Assignment 1: In the article on Lee's Hoagie House, in what year did the original location begin serving its cheesesteaks?
Assignment 2: Reproduce the Lee's Hoagie House article word for word, everything from "Robert grew up" down to "the Philadelphia area.".
Assignment 3: Carry on the article about Lee's Hoagie House in Ballantyne, starting after its final sentence.

Text under study:
+++

It’s Always Sunny in Ballantyne: A Look at Lee’s Hoagie House
Entrepreneur Robert Russo brings a Philly original to Charlotte
“A lot of people like Cheez Whiz and just dump it on,” Robert Russo tells me as our server, Sandy, delivers my cheesesteak with a side of bright yellow cheese sauce. I’ve known Robert for approximately 12 minutes, but I let him order for me because he seems like someone who knows the proper way to eat Philadelphia’s signature sandwich. “You have to drizzle it while it’s still hot, because once it settles, it’s not as good, and the bread gets soggy,” he says. “That’s the route I go.”
Robert grew up going to Lee’s Hoagie House in Blue Bell, Pennsylvania. (The original location, on Philadelphia’s Cheltenham Avenue, began serving its famous cheesesteaks in 1953.) It became a ritual to stop by the sandwich shop after his soccer games. The Blue Bell location closed two years ago, but 14 others remain open in metropolitan Philly. Now, Robert owns the first Lee’s franchise in North Carolina and only the second outside the Philadelphia area.

+++

Dataset excerpt:
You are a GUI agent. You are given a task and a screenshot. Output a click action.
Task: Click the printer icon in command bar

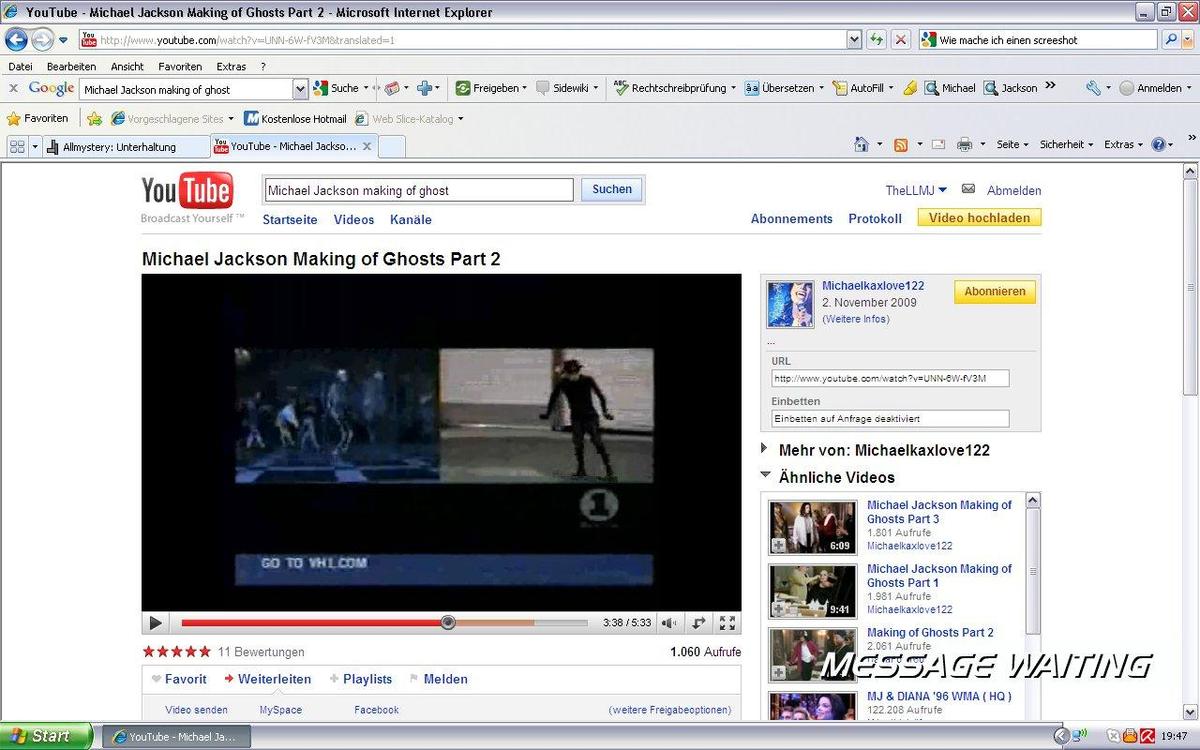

+++

Response area 1: 1953

Response area 2:
Robert grew up going to Lee’s Hoagie House in Blue Bell, Pennsylvania. (The original location, on Philadelphia’s Cheltenham Avenue, began serving its famous cheesesteaks in 1953.) It became a ritual to stop by the sandwich shop after his soccer games. The Blue Bell location closed two years ago, but 14 others remain open in metropolitan Philly. Now, Robert owns the first Lee’s franchise in North Carolina and only the second outside the Philadelphia area.

Response area 3:
He never set out to be a restaurant owner. The 46-year-old is CEO of Independent Advisor Alliance, a Charlotte-based firm that works with more than 250 financial advisers in 25 states. He and his wife, Natalia, are parents to 11-year-old Chase and 9-year-old Tyler. Like their dad, both boys are avid sports fans, and Robert loves to coach their Little League and basketball teams.
Charlotte has been home since 2006, but Robert still cheers for the Philadelphia Eagles. Before his team won its first Super Bowl in 2018, he wanted to find an authentic Philly cheesesteak in Charlotte. “Hoagies and cheesesteaks were just a way of life growing up,” Robert says, “and they go hand-in-hand with cheering on your favorite team.” A Google search revealed a Lee’s Hoagie House in Lake Wylie that had opened the year before. They were willing to franchise in North Carolina, so Robert secured one for Charlotte.
Then COVID hit and delayed the project for more than two years. In early 2022, Robert signed a lease on a space in Old Lancaster Town Center in Ballantyne, steps away from his home and a few miles from his office. He interviewed close to 20 candidates before he hired General Manager Rob Hogya to lead the kitchen. Robert needed someone who shared his vision and could master those authentic Philadelphia flavors. “I run the financials,” he says. “Rob runs everything else.”
They opened in December with little fanfare and have relied on word of mouth to build their customer base. “This is more of a passion project than it is profit-focused,” Robert says. “I want both my boys to grow up coming here and working and going through that process. It’s good for them. Chase comes during football season, and we clear tables and greet people.”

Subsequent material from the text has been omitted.